▶ **Problem description**
Reproduce the closing run of lines below verbatim, from the line that contains "Where should I" up to and including the final line.

▶ **Listed entries**
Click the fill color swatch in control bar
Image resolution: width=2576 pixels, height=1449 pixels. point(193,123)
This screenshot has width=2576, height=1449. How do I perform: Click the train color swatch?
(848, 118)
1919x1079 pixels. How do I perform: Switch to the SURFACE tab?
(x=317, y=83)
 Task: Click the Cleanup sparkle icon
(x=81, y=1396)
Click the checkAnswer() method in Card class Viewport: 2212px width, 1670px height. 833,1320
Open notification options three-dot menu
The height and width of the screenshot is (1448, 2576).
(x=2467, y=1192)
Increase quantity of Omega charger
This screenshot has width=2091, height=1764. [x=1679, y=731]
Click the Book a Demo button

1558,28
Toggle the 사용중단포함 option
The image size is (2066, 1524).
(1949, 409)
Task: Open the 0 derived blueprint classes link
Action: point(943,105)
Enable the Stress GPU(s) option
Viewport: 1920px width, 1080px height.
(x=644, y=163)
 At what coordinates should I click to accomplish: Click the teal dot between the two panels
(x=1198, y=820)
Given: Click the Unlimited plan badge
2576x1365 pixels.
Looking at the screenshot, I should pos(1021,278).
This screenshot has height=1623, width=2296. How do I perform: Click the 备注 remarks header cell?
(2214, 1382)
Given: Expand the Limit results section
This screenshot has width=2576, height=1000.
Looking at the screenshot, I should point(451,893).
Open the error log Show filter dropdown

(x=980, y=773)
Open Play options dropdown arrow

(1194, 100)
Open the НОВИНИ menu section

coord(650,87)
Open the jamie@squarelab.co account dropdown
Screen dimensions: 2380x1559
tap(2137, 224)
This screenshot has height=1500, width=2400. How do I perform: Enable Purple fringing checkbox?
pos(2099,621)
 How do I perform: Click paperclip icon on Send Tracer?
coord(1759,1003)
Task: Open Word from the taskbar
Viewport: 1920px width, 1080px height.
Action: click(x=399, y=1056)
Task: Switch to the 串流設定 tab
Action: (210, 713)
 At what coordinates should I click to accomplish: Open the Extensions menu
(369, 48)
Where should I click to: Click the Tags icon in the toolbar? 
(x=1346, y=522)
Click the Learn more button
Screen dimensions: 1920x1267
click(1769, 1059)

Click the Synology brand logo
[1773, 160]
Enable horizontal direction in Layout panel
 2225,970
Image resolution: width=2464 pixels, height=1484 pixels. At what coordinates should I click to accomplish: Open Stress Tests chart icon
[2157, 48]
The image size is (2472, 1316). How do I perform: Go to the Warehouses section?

▶ **Result of this exercise**
Where should I click to: Click the Tags icon in the toolbar? 
(x=1346, y=522)
Click the Learn more button
Screen dimensions: 1920x1267
click(1769, 1059)

Click the Synology brand logo
[1773, 160]
Enable horizontal direction in Layout panel
 2225,970
Image resolution: width=2464 pixels, height=1484 pixels. At what coordinates should I click to accomplish: Open Stress Tests chart icon
[2157, 48]
The image size is (2472, 1316). How do I perform: Go to the Warehouses section?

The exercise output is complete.